There is no 'player performance' collected because it is meaningless. It doesn't matter how you won, what is relevant is that you did. If we introduce 'player performance' then people stop playing the game and start playing the rating system.

A work of art is never finished, merely abandoned

Players are given different mu adjustments when their deviation is different. There is an exact formula for it, but it's complicated and I can't find it quickly. Your best bet is to google it yourself if you want more details, I've been doing the same.

Trueskill was developed by Microsoft so I suggest we all contact Microsoft support and tell them to change the algorithm.

@ginandtonicbot said in How does scoring work?:

Thanks for the info. I get that. I'm now interested in understanding how mu is adjusted. i.e. same for all players on winning team, or different?

It is different.

Is there a simpler answer than a 57-page word doc?

Yes.

Seems like you're saying that even though no information is collected to assess player performance, players are given different mu adjustments.
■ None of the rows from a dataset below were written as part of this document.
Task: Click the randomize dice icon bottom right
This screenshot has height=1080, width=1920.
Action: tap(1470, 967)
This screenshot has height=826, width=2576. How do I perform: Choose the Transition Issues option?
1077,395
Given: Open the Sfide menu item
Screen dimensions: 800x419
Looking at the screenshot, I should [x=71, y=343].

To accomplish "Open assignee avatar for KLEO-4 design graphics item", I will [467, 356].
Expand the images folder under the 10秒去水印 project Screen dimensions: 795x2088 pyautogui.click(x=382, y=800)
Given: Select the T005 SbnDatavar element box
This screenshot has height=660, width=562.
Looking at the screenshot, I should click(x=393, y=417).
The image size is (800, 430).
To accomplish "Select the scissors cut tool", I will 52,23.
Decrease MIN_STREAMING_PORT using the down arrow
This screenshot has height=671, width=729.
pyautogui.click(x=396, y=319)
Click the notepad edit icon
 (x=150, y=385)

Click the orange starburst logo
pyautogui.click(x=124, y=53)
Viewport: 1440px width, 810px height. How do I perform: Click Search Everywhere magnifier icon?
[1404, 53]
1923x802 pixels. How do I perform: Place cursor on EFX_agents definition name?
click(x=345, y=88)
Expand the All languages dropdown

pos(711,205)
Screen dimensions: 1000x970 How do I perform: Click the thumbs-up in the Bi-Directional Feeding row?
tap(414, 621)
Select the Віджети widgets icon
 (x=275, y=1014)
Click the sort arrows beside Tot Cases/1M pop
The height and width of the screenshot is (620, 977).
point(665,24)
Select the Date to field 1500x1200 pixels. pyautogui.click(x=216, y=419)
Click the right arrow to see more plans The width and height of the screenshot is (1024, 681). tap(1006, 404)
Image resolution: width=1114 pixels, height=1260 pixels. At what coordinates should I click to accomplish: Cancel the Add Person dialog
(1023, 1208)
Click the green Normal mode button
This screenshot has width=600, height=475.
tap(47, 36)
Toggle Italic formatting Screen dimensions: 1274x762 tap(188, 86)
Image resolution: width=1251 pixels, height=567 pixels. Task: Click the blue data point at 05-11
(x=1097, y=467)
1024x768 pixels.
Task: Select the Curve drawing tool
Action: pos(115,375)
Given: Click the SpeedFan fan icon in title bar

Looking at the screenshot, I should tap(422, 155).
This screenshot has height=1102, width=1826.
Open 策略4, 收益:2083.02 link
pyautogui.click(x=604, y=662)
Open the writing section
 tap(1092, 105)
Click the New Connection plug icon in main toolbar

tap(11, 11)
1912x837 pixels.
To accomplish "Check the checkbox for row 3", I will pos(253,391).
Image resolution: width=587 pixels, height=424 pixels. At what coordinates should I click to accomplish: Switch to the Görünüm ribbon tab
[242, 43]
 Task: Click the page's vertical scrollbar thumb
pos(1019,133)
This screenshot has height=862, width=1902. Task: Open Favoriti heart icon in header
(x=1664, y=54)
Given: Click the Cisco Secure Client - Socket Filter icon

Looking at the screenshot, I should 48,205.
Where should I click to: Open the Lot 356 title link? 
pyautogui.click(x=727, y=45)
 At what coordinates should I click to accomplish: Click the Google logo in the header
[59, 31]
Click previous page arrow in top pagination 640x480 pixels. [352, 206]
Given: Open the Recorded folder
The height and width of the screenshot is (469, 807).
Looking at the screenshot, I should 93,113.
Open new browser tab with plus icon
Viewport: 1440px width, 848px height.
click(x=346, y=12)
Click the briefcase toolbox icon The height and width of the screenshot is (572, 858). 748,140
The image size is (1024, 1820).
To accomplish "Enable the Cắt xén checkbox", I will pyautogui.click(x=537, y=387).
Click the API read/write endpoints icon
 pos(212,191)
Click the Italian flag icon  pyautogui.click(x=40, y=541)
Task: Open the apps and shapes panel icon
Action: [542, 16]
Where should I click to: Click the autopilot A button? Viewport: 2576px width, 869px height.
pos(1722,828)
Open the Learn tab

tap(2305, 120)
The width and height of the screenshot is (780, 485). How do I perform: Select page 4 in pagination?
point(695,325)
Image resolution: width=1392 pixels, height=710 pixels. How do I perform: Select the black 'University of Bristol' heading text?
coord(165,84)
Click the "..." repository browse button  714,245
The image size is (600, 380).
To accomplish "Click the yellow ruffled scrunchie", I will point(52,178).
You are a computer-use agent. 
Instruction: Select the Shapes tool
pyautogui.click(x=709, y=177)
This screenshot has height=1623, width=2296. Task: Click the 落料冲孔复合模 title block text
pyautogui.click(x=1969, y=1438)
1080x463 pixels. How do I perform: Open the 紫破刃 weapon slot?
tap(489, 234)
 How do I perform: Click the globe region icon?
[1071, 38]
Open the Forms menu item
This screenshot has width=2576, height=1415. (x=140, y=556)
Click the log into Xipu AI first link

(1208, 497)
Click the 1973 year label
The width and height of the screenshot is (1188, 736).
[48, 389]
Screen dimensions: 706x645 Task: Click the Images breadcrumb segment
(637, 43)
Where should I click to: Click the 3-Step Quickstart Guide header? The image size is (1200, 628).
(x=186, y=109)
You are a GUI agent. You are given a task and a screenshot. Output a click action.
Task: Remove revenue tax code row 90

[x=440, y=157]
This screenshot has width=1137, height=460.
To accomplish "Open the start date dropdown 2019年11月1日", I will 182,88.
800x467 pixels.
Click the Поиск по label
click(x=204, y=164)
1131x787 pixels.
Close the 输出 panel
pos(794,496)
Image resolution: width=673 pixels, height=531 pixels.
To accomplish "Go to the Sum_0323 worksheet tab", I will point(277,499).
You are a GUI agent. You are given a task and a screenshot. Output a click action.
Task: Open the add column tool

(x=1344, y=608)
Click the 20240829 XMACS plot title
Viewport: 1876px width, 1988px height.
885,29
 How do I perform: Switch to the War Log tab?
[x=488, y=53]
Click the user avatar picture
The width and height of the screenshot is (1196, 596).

The after game rating changes that you see are changes in displayed rating, which can basically be thought of as "base rating (mu) - uncertainty (3 * sigma) = displayed rating". The higher the sigma value, the lower the displayed rating and the more uncertain a rating is. So, new players start at "1500 base rating - 1500 uncertainty = 0 displayed rating". A typical player with a lot of games has around 250-300 rating uncertainty. Playing rated games lowers uncertainty to around 100-350 uncertainty as a stable level whose exact value largely depends on whether the player plays a lot of 1v1's (less uncertainty), 3v3's, 8v8's (more uncertainty), etc. Since players start with 1500 uncertainty, their ratings are initially more volatile and they more readily gain/lose rating. As they play more rated games, the uncertainty decreases and their ratings stabilize more, resulting in smaller rating changes from individual games. Additionally, if a player wins a game that was balanced in the player's favor, then the player gains a smaller amount of base rating (mu) than if the game was balanced against the player's favor (based on rating). Also, smaller game sizes (ie: 1v1's) generally have more impact than larger game sizes (ie: 8v8's).